So begins my crash course in the birds of Maine. I’m conducting a point count survey of breeding birds: walking 0.1mi, pausing five minutes to listen, then repeating. I hear their songs differently than before. At first, they sound alien, with chirps and tweets turning into dial-up modems and sonar pings. By the end, I still don’t understand the birds, but I can distinguish species and individuals the same way that I can pick out the speakers of a foreign dialogue. Birdsong could be one’s third or fourth language, alongside the trees, the wind, and everything else that sustains us. D325AE95-A298-451A-BEF0-BB4772AF44E8

I started reading Braiding Sweetgrass by Robin Wall Kimmerer early this summer during some free time at MCHT’s intern training week. I stopped in my tracks when, hours after exchanging personal and professional origin stories founded on accomplishments and hard work, Kimmerer told an origin story of the land rooted in generosity. Weeks later, I read Kimmerer’s observations of water droplets on trees, on that day I was happy to be caught in the rain doing field work, slowing down to notice the dramatic drops from the striped maples, the steady pit-pit drips from the tamaracks, and the microcosmic beads clinging to the cedars whose logs I was lugging through the woods.

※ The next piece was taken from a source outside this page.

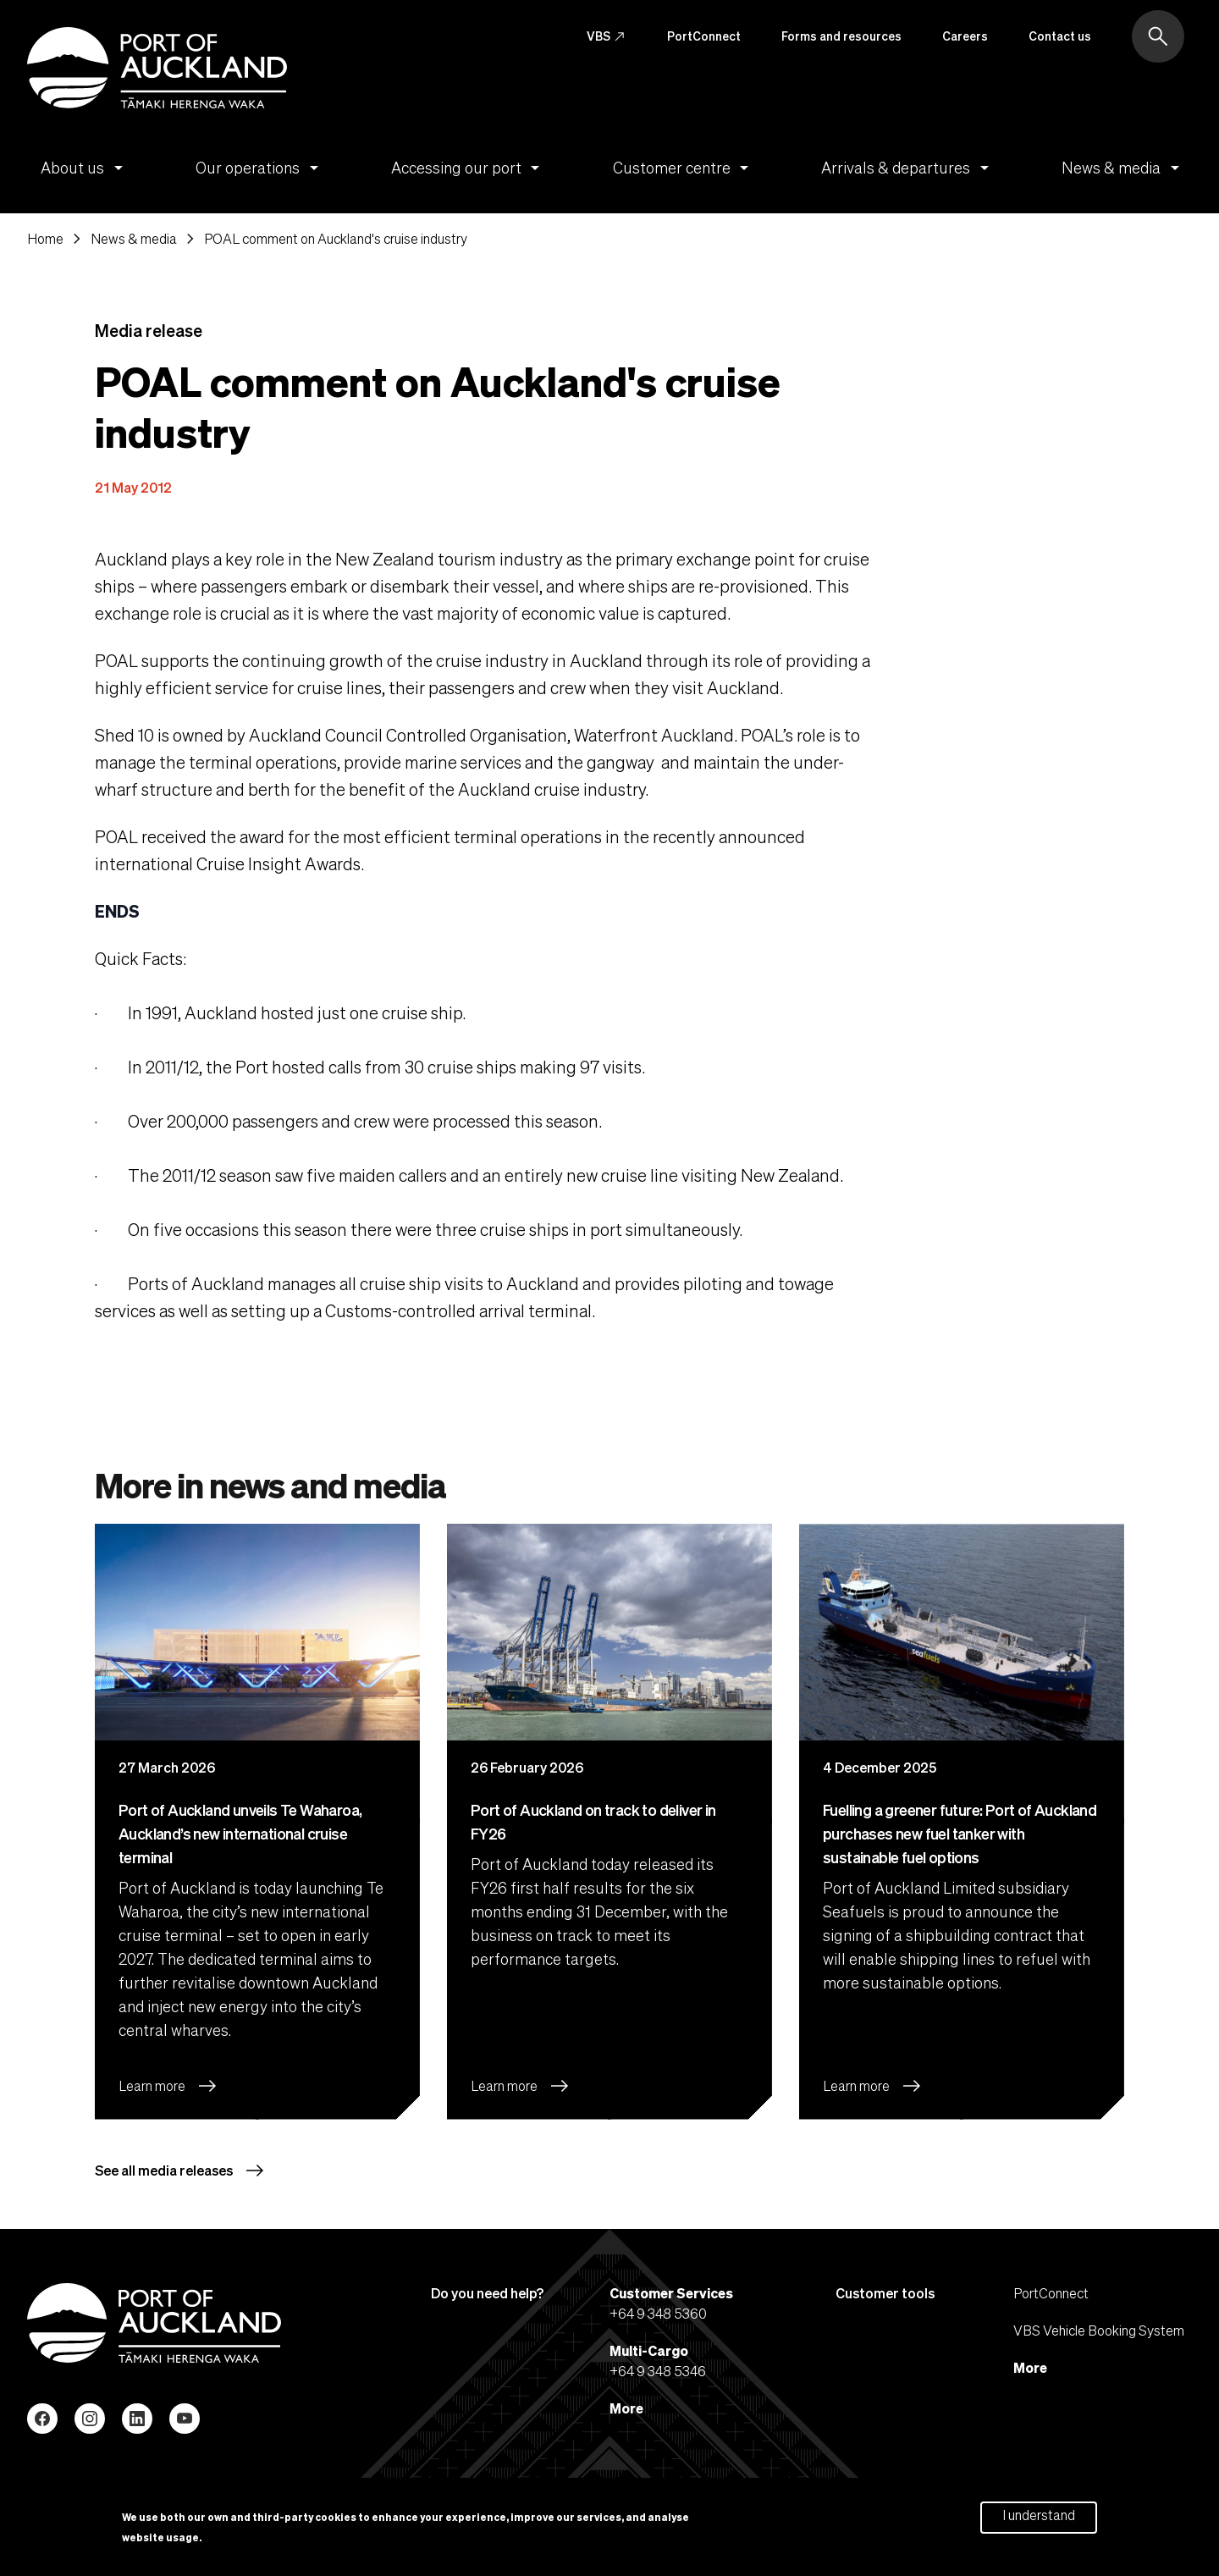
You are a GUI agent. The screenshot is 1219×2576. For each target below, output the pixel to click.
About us (85, 167)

After reading Kimmerer’s take on honorably harvesting that which the natural world gives to us, I took an honest look at the trail work I was doing. Was I using natural resources responsibly? Taken literally, a bog bridge consists of 30 years of life, each growth ring giving strength to the planks. Beyond the direct exchange of life for materials, there are also overwhelming opportunity costs to consider: for example, each branch I trim is a branch where a bird can’t nest.

Even if I cut a few branches, the vireos, sparrows, and chickadees will still be around. Facilitating access to bird habitat might even awaken a future conservationist. An introduction to the land is all that’s needed, since most visitors will be just that: visitors, who don’t yet know how many languages they’re missing. We need to start somewhere, and learning a few words is better than learning none.

During my time in Rangeley, I have been lucky to encounter staff and citizens who are willing to teach me the language they know, but I have learned the most from my mornings with the birds. This is where stewardship makes the biggest difference: with honorable harvesting and respectful work, stewardship enables access to the land, the choirs of birds, and the cathedrals of pines. Access is foundational to healing our relationship with the land. If the harvest of a 30-year cedar or the trimming of a few branches is what it takes to connect decision-makers, activists, and open hearts to the land, it’s worth it.